Activity
Give again, word for word, every line below from the one that has "Vesmír (44, 2009)" through the one that has "klobouky 0-1 rok (67, 408)", both included, and no others.

Records for processing
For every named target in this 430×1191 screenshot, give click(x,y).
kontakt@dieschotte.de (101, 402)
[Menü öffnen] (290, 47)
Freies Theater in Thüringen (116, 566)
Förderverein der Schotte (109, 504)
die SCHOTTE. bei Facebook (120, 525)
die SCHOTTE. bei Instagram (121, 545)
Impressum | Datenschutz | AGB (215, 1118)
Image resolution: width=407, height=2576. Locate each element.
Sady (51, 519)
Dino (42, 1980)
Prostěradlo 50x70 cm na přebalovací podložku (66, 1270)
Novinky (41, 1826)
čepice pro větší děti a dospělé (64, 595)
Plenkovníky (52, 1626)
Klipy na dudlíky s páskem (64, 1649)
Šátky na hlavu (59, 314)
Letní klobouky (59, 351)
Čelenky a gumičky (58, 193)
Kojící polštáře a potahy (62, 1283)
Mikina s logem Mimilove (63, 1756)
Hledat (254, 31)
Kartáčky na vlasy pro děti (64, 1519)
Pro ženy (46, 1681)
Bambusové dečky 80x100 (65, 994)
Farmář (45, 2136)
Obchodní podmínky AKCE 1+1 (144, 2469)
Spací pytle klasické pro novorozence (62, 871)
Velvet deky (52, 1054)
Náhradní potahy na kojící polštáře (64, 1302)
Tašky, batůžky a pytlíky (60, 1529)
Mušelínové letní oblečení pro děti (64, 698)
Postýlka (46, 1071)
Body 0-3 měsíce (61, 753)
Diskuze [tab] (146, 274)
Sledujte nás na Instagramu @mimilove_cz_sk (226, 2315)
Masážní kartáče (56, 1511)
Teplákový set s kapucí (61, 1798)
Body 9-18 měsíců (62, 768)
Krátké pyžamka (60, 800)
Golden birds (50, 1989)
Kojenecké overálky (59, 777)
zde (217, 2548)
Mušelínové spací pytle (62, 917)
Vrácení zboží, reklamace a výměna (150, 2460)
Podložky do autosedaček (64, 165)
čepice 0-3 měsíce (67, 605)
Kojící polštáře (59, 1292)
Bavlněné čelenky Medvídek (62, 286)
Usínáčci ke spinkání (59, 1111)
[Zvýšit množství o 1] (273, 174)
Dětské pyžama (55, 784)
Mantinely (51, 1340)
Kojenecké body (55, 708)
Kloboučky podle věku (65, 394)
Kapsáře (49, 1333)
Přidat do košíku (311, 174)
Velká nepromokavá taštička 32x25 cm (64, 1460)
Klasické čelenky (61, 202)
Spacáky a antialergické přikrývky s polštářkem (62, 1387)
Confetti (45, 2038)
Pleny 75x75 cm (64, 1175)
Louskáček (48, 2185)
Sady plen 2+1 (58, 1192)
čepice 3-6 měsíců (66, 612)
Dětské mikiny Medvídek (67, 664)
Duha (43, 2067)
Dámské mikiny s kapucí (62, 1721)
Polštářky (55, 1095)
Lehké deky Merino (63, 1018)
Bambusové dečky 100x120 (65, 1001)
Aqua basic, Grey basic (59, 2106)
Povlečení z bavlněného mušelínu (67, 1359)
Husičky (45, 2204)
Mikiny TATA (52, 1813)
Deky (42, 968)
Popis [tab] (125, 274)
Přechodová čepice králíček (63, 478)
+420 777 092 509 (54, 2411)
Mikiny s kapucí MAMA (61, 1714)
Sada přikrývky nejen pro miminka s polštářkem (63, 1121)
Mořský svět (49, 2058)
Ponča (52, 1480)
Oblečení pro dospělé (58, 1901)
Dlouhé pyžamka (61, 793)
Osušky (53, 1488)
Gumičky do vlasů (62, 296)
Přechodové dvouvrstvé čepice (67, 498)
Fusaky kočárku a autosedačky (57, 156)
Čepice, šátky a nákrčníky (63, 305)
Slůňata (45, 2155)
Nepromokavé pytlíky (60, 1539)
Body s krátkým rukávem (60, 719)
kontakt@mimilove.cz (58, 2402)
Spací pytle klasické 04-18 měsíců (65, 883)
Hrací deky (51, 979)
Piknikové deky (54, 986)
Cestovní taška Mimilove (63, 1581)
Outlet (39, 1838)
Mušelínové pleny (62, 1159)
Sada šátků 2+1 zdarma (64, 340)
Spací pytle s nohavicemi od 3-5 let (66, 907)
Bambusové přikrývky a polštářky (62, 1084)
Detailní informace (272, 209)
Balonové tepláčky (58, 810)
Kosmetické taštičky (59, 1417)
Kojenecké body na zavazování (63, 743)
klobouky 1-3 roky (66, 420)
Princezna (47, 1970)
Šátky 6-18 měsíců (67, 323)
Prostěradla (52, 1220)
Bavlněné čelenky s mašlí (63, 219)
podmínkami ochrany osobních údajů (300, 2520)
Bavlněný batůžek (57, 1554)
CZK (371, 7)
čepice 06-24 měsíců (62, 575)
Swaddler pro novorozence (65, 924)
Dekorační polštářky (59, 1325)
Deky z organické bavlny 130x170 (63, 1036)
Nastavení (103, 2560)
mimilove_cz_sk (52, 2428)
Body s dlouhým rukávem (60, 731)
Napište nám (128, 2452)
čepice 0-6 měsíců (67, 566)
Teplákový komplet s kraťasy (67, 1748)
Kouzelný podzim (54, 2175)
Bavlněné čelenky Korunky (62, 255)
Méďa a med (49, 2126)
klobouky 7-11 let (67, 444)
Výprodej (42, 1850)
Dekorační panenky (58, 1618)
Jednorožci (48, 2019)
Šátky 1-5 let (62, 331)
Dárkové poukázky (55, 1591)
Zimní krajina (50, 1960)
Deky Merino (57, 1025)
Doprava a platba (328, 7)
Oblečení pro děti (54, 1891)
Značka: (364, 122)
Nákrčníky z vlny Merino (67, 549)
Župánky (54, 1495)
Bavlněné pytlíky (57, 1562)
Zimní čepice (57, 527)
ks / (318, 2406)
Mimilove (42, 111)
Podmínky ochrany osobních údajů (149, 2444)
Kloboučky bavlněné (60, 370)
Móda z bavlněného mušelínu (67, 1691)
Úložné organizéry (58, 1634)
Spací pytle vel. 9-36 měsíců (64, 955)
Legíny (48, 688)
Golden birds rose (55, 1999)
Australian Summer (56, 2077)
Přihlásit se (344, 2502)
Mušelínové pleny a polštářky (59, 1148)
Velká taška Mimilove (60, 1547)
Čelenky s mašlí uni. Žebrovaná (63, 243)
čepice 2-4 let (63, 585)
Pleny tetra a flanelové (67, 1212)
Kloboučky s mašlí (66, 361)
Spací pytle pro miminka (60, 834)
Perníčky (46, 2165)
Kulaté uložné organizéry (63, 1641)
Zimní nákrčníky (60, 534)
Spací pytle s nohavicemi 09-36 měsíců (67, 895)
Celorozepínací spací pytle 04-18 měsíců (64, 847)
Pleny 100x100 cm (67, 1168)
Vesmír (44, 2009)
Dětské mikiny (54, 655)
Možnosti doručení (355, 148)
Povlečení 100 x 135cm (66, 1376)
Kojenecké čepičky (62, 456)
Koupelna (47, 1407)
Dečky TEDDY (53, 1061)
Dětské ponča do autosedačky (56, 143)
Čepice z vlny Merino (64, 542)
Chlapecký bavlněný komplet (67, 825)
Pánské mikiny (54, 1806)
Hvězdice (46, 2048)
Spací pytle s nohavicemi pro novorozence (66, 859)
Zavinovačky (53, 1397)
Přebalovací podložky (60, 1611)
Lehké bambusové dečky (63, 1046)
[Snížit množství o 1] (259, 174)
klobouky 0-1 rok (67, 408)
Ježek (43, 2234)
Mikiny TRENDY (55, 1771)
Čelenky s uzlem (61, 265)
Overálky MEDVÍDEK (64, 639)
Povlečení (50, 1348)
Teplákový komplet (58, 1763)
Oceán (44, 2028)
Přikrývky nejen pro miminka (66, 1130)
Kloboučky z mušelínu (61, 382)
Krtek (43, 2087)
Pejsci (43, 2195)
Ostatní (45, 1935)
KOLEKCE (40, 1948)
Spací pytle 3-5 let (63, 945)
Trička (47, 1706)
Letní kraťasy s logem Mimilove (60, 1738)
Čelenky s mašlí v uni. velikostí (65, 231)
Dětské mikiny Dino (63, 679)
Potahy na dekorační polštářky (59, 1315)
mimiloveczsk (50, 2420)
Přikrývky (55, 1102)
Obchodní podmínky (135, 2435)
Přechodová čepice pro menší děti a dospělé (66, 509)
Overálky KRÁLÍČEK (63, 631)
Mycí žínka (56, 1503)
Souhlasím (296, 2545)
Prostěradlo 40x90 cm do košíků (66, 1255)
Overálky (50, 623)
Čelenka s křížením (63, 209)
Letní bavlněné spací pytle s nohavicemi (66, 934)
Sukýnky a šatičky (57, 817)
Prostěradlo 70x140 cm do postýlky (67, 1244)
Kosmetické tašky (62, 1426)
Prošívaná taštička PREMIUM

Answer space
Vesmír (44, 2009)
Dětské mikiny (54, 655)
Možnosti doručení (355, 148)
Povlečení 100 x 135cm (66, 1376)
Kojenecké čepičky (62, 456)
Koupelna (47, 1407)
Dečky TEDDY (53, 1061)
Dětské ponča do autosedačky (56, 143)
Čepice z vlny Merino (64, 542)
Chlapecký bavlněný komplet (67, 825)
Pánské mikiny (54, 1806)
Hvězdice (46, 2048)
Spací pytle s nohavicemi pro novorozence (66, 859)
Zavinovačky (53, 1397)
Přebalovací podložky (60, 1611)
Lehké bambusové dečky (63, 1046)
[Snížit množství o 1] (259, 174)
klobouky 0-1 rok (67, 408)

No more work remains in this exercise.